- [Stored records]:
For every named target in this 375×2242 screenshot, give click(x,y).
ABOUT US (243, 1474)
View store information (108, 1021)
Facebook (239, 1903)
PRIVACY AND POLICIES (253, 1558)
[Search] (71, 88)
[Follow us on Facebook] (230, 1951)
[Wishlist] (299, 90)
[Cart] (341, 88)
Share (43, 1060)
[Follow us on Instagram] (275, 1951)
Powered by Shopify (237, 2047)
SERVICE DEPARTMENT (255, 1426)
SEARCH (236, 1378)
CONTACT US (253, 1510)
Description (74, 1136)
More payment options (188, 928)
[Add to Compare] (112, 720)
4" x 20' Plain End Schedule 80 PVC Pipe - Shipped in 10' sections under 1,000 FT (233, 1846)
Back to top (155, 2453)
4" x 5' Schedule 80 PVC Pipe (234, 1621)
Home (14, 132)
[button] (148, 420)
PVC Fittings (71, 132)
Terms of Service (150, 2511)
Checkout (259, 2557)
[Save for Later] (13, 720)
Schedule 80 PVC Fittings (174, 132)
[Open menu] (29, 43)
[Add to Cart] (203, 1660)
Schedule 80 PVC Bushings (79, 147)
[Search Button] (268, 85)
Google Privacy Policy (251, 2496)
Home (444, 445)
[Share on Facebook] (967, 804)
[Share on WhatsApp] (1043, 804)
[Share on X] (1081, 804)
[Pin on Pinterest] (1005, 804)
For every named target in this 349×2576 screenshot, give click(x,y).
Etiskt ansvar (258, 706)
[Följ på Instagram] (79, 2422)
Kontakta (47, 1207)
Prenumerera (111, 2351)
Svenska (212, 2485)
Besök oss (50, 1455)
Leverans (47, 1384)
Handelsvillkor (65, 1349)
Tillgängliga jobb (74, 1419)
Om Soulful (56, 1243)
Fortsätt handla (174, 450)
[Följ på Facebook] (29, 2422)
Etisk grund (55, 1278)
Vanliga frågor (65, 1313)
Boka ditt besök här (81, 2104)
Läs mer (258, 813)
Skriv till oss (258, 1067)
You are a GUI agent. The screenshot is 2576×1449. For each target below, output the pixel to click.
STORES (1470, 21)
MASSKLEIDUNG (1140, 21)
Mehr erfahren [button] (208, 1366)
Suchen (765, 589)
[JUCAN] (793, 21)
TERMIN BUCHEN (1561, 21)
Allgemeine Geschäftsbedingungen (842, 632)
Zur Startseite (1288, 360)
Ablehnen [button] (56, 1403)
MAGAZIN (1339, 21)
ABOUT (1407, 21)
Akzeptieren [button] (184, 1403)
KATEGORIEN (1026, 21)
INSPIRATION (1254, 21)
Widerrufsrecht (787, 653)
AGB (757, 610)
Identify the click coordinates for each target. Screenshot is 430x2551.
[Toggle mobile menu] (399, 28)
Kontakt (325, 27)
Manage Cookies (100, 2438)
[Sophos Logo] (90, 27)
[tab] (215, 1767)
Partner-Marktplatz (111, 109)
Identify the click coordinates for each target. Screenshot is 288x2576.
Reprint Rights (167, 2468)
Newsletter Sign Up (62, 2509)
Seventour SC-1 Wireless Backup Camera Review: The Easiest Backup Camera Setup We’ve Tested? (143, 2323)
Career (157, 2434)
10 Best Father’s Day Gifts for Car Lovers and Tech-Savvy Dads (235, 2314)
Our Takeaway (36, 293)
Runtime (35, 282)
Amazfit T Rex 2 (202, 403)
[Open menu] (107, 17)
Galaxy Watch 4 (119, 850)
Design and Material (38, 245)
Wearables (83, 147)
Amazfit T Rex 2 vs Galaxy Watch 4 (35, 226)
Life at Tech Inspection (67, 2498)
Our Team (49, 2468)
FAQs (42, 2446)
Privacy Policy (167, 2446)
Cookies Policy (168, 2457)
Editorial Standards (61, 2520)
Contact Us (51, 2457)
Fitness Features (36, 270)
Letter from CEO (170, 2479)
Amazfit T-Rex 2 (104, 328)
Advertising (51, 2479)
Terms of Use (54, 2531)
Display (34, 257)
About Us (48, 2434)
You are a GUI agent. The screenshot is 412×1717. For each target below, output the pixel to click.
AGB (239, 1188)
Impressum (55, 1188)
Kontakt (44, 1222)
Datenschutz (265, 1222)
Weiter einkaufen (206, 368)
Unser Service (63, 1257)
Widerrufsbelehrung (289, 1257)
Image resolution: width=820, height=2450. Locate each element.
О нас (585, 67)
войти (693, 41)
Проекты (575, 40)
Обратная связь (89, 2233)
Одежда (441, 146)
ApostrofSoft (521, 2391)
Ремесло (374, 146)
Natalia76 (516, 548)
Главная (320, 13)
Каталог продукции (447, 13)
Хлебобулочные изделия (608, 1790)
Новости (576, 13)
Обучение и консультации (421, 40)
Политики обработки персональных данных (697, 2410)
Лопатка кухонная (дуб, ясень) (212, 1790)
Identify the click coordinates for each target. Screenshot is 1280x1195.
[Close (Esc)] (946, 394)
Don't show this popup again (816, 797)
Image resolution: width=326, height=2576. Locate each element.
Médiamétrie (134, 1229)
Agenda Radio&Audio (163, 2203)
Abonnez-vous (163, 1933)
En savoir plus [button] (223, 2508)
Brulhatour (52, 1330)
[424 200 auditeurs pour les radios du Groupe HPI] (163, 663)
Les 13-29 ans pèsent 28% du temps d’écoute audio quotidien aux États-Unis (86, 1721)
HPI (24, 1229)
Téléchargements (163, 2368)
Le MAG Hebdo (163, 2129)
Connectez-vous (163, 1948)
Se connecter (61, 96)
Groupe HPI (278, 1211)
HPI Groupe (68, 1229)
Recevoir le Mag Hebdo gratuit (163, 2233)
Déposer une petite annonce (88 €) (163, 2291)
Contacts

- [Exercise details]:
All the lines above should come back exactly as written.

- [Solution to this exercise]:
For every named target in this 375×2242 screenshot, give click(x,y).
ABOUT US (243, 1474)
View store information (108, 1021)
Facebook (239, 1903)
PRIVACY AND POLICIES (253, 1558)
[Search] (71, 88)
[Follow us on Facebook] (230, 1951)
[Wishlist] (299, 90)
[Cart] (341, 88)
Share (43, 1060)
[Follow us on Instagram] (275, 1951)
Powered by Shopify (237, 2047)
SERVICE DEPARTMENT (255, 1426)
SEARCH (236, 1378)
CONTACT US (253, 1510)
Description (74, 1136)
More payment options (188, 928)
[Add to Compare] (112, 720)
4" x 20' Plain End Schedule 80 PVC Pipe - Shipped in 10' sections under 1,000 FT (233, 1846)
Back to top (155, 2453)
4" x 5' Schedule 80 PVC Pipe (234, 1621)
Home (14, 132)
[button] (148, 420)
PVC Fittings (71, 132)
Terms of Service (150, 2511)
Checkout (259, 2557)
[Save for Later] (13, 720)
Schedule 80 PVC Fittings (174, 132)
[Open menu] (29, 43)
[Add to Cart] (203, 1660)
Schedule 80 PVC Bushings (79, 147)
[Search Button] (268, 85)
Google Privacy Policy (251, 2496)
Home (444, 445)
[Share on Facebook] (967, 804)
[Share on WhatsApp] (1043, 804)
[Share on X] (1081, 804)
[Pin on Pinterest] (1005, 804)
For every named target in this 349×2576 screenshot, give click(x,y).
Etiskt ansvar (258, 706)
[Följ på Instagram] (79, 2422)
Kontakta (47, 1207)
Prenumerera (111, 2351)
Svenska (212, 2485)
Besök oss (50, 1455)
Leverans (47, 1384)
Handelsvillkor (65, 1349)
Tillgängliga jobb (74, 1419)
Om Soulful (56, 1243)
Fortsätt handla (174, 450)
[Följ på Facebook] (29, 2422)
Etisk grund (55, 1278)
Vanliga frågor (65, 1313)
Boka ditt besök här (81, 2104)
Läs mer (258, 813)
Skriv till oss (258, 1067)
You are a GUI agent. The screenshot is 2576×1449. For each target below, output the pixel to click.
STORES (1470, 21)
MASSKLEIDUNG (1140, 21)
Mehr erfahren [button] (208, 1366)
Suchen (765, 589)
[JUCAN] (793, 21)
TERMIN BUCHEN (1561, 21)
Allgemeine Geschäftsbedingungen (842, 632)
Zur Startseite (1288, 360)
Ablehnen [button] (56, 1403)
MAGAZIN (1339, 21)
ABOUT (1407, 21)
Akzeptieren [button] (184, 1403)
KATEGORIEN (1026, 21)
INSPIRATION (1254, 21)
Widerrufsrecht (787, 653)
AGB (757, 610)
Identify the click coordinates for each target. Screenshot is 430x2551.
[Toggle mobile menu] (399, 28)
Kontakt (325, 27)
Manage Cookies (100, 2438)
[Sophos Logo] (90, 27)
[tab] (215, 1767)
Partner-Marktplatz (111, 109)
Identify the click coordinates for each target. Screenshot is 288x2576.
Reprint Rights (167, 2468)
Newsletter Sign Up (62, 2509)
Seventour SC-1 Wireless Backup Camera Review: The Easiest Backup Camera Setup We’ve Tested? (143, 2323)
Career (157, 2434)
10 Best Father’s Day Gifts for Car Lovers and Tech-Savvy Dads (235, 2314)
Our Takeaway (36, 293)
Runtime (35, 282)
Amazfit T Rex 2 (202, 403)
[Open menu] (107, 17)
Galaxy Watch 4 (119, 850)
Design and Material (38, 245)
Wearables (83, 147)
Amazfit T Rex 2 vs Galaxy Watch 4 (35, 226)
Life at Tech Inspection (67, 2498)
Our Team (49, 2468)
FAQs (42, 2446)
Privacy Policy (167, 2446)
Cookies Policy (168, 2457)
Editorial Standards (61, 2520)
Contact Us (51, 2457)
Fitness Features (36, 270)
Letter from CEO (170, 2479)
Amazfit T-Rex 2 (104, 328)
Advertising (51, 2479)
Terms of Use (54, 2531)
Display (34, 257)
About Us (48, 2434)
You are a GUI agent. The screenshot is 412×1717. For each target below, output the pixel to click.
AGB (239, 1188)
Impressum (55, 1188)
Kontakt (44, 1222)
Datenschutz (265, 1222)
Weiter einkaufen (206, 368)
Unser Service (63, 1257)
Widerrufsbelehrung (289, 1257)
Image resolution: width=820, height=2450. Locate each element.
О нас (585, 67)
войти (693, 41)
Проекты (575, 40)
Обратная связь (89, 2233)
Одежда (441, 146)
ApostrofSoft (521, 2391)
Ремесло (374, 146)
Natalia76 (516, 548)
Главная (320, 13)
Каталог продукции (447, 13)
Хлебобулочные изделия (608, 1790)
Новости (576, 13)
Обучение и консультации (421, 40)
Политики обработки персональных данных (697, 2410)
Лопатка кухонная (дуб, ясень) (212, 1790)
Identify the click coordinates for each target. Screenshot is 1280x1195.
[Close (Esc)] (946, 394)
Don't show this popup again (816, 797)
Image resolution: width=326, height=2576. Locate each element.
Médiamétrie (134, 1229)
Agenda Radio&Audio (163, 2203)
Abonnez-vous (163, 1933)
En savoir plus [button] (223, 2508)
Brulhatour (52, 1330)
[424 200 auditeurs pour les radios du Groupe HPI] (163, 663)
Les 13-29 ans pèsent 28% du temps d’écoute audio quotidien aux États-Unis (86, 1721)
HPI (24, 1229)
Téléchargements (163, 2368)
Le MAG Hebdo (163, 2129)
Connectez-vous (163, 1948)
Se connecter (61, 96)
Groupe HPI (278, 1211)
HPI Groupe (68, 1229)
Recevoir le Mag Hebdo gratuit (163, 2233)
Déposer une petite annonce (88 €) (163, 2291)
Contacts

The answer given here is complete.